Because if you’re using the (Google) Chrome browser, they’ve already got all the tracking data they need. This change won’t hurt them one bit. In fact…

Chess Board
The Google strategy game continues…

In my opinion, Google is doing this to build their own business. They’re making it harder for other advertisers to gather data, while ensuring they’ll have the most personalized ads to display.

And their new test of the system (called FLoC) seems to reaffirm this suspicion. If you use Chrome, you might be included in their trial without any knowledge. That’s only one of the “not cool” things about this system.

Why would your credit union care about this change? Well, it affects your marketing strategy. If you’ve been using targeted ads across the web, it may require a rethink.

Of course, with our company’s Learning Library and laser-focus on providing honest, quality content, we lean towards the old-school SEO path. It’s not just us suggesting that strategy, either.

How to deal with this upcoming change? Connect with members. Produce great content. Share on social media. Use e-mail, text (SMS), and notifications, when appropriate. Don’t just say you’re unique. Be it.

Changing Norms

Finding this balance between “invading” privacy (through any means) and providing a useful service is a challenge.

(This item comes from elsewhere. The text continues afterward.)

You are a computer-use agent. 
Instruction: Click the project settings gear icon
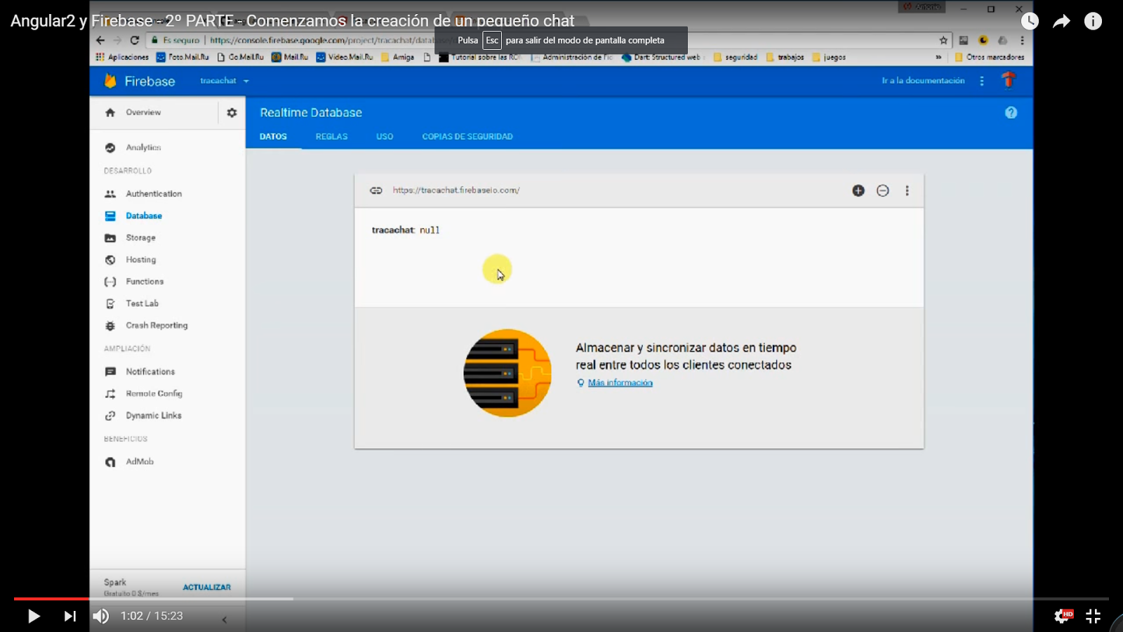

It’s also essential to your future. At the same time, norms regarding what information can be shared is changing.

People are now ok with some forms of data exchange (I give you my information for this service).

My intention in this post was to expose you to just some of the methods in use today for tracking. And give you something to think about regarding member privacy.

Part 2 Dives Deeper

We went far enough today. This topic can cover books and still just scratch the surface. It’s changing all the time, both on the tools at your disposal and the strategies taken to get more data.

The second part of this Privacy Guide is going to look at individual risks. We will review privacy settings on phones, discuss some recent hacks that will make you rethink posting “Public”, and preventative tools to lock down your online and real-world presence.

Why, as a credit union, would you care about these things? Great question. First, you’re a person, which means all this applies to you, too. Plus, as a credit union, you aim to protect members’ financial lives.

We will also look at ways your credit union can share information to enhance the member experience. You won’t be alone; it’s already a big deal.

Data is a huge part of every aspect of life. We must ensure it’s moved, secured, and treated with care.